Il s’installe chez Rothfuss, le tanneur, et sa femme. Qui n’ont bien sûr pas le même point de vue que lui sur la vie, le travail, la liberté. « On apprend toutes sortes de choses en voyageant » dit Knulp. « Mais nous autres, nous avons au moins une maison, un métier et une gentille femme » répond Rothfuss. Certes, une chambre bien chaude en hiver, c’est appréciable. « Mais se marier pour ça, ça n’en vaut pas la peine ». Certes « un homme qui travaille, qui fait son chemin dans l’existence a un sort plus heureux à bien des égards, mais il n’aura jamais les mains aussi belles, aussi délicates ni une allure aussi légère, dégagée ». Certains pensent que Knulp s’est avili, qu’il est « resté à l’écart, bohême, éternel spectateur ». Lui estime que d’être élégant comme un prince même quand on crève la faim « ça aura meilleure allure, et puis ça me fait plaisir ». Mais on le sait, la liberté a un prix : la solitude. Et la vie a une fin. Knulp revient au pays natal parce que « les longues années d’errance s’amenuisaient dans son souvenir, lui paraissaient négligeables, tandis que le temps mystérieux de l’enfance prenait à ses yeux un éclat et un charme nouveau ». Les premiers souvenirs, les premiers sillons qui se gravent dans la mémoire, – « la lumière et le parfum, les bruits et les odeurs du pays natal » – sont peut-être les plus importants.
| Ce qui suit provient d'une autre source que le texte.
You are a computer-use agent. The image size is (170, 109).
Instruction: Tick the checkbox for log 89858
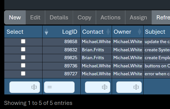click(23, 41)

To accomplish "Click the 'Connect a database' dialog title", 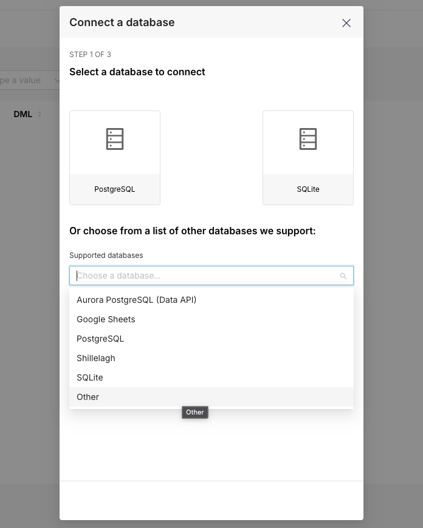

Knulp a-t-il eu « raison de suivre sa nature (…) de parler à tout le monde, comme un enfant et de gagner tous les cœurs, de raconter de belles histoires à toutes les femmes et de croire que chaque jour est un dimanche » ? De préférer la servante à la bourgeoise ? De contempler ce qui est passager, éphémère (la beauté, un feu d’artifice…) « non seulement avec joie mais aussi avec compassion » ? De faire au mieux avec « la souffrance qui s’attache à toutes les relations humaines » ? De passer ses journées « plus souvent couchés dans l’herbe que debout sur nos jambes » ? Comme souvent en présence d’un être « libre », les humains moins libres ne savent pas trop sur quel pied danser. Est-ce lui qui a raison ? Est-ce seulement un raté, un égoïste, voire un profiteur ? Knulp est-il l’un de ces hommes nécessaires à l’existence des autres, ces vagabonds que nous n’osons pas être et qui portent en permanence « un peu de la folie et du rire d’un enfant ? » Au lecteur de trouver sa route. « C’est à chacun de nous de se faire une idée de la vérité et de l’ordre du monde ».
Attention : chef d’œuvre. Livre très fort. Apologie de la liberté, du désintéressement, mais aussi magnifique texte sur la solitude. À avoir dans la bibliothèque – à côté du récit des pérégrinations « hasardeuses » d’un autre « rêveur des chemins du vaste monde », les Scènes de la vie d’un propre à rien de Joseph von Eichendorff. À lire et à relire.
Les premières lignes : « Au début des années quatre-vingt-dix, notre ami Knulp fut hospitalisé plusieurs semaines. À sa sortie de l’hôpital, à la mi-février, il faisait un temps détestable et Knulp se sentit à nouveau fiévreux après quelques jours de marche. Il se mit alors à la recherche d’un nouveau gîte. Les amis ne lui manquaient pas : il eût trouvé un accueil chaleureux dans presque toutes les petites villes de la région. Mais il était d’une fierté singulière, à tel point qu’un ami s’estimait honoré lorsque Knulp acceptait d’être son obligé ».